The problem
Reproduce the part of the consortium workshop article that starts at the words "The NSSC workshop" and ends after "of student research.".

Document text
Once a year, a community of university professors, students and national lab researchers who focus on nuclear science and security gather to share research updates and develop collaborations, among other tasks.
The group - known as the Nuclear Science and Security Consortium (NSSC) - recently held its workshop at the Lawrence Livermore National Laboratory (LLNL).
The NSSC workshop and NSSC advisory board meeting, organized jointly by LLNL and the University of California, Berkeley, was attended by more than 90 university students, postdocs, faculty and national lab scientists from several national labs.
The workshop featured more than 30 oral presentations with overviews of NSSC research areas and highlights of student research projects, along with approximately 25 poster presentations of student research.
During the workshop, Huban Gowadia, the principal associate director for Global Security, gave an overview of the Laboratory and global security challenges in the 21st century. Colonel Jon Baker, the National Nuclear Security Administration (NNSA) program manager for the NSSC, provided an overview of the university program.
University students, postdocs, faculty, visitors from other Department of Energy labs and NNSA officials toured six unique LLNL facilities - the National Ignition Facility, the High Explosives Applications Facility, the nuclear forensics lab, the National Atmospheric Release Advisory Center, the Center for Accelerator Mass Spectrometry and the Additive Manufacturing Lab.
The NSSC was originally established in 2011 by NNSA, which provided a $25 million award for an initial five-year program to develop a new generation of national lab-integrated nuclear experts. Since then, the NSSC has successfully competed for additional five-year programs in 2016 and most recently in 2021 for an award total of $75 million over the 15-year effort.
Partner universities in attendance included: UC Berkeley, Michigan State University, UC Davis, George Washington University, the University of Illinois at Urbana-Champaign, Texas A&M University, the University of Tennessee, Knoxville, the University of New Mexico, North Carolina State University, the Air Force Institute of Technology and the University of Nevada, Las Vegas. Partner national laboratories in attendance included Lawrence Berkeley, Lawrence Livermore, Los Alamos, Oak Ridge and Sandia National Laboratories. Scientists from Pacific Northwest National Laboratory also were in attendance.

Given material
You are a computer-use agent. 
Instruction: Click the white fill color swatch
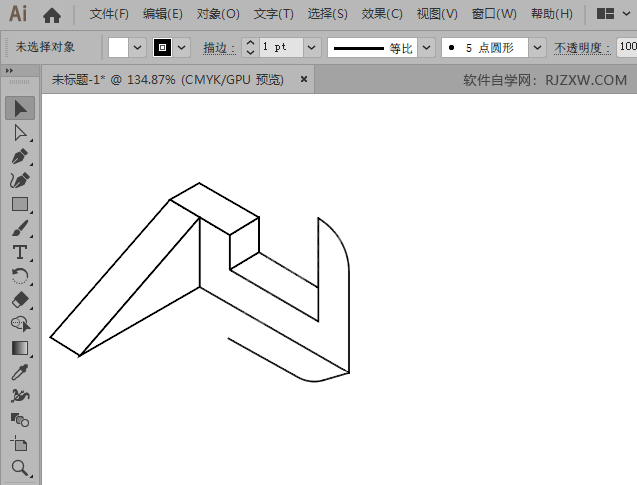tap(118, 48)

Result
The NSSC workshop and NSSC advisory board meeting, organized jointly by LLNL and the University of California, Berkeley, was attended by more than 90 university students, postdocs, faculty and national lab scientists from several national labs.
The workshop featured more than 30 oral presentations with overviews of NSSC research areas and highlights of student research projects, along with approximately 25 poster presentations of student research.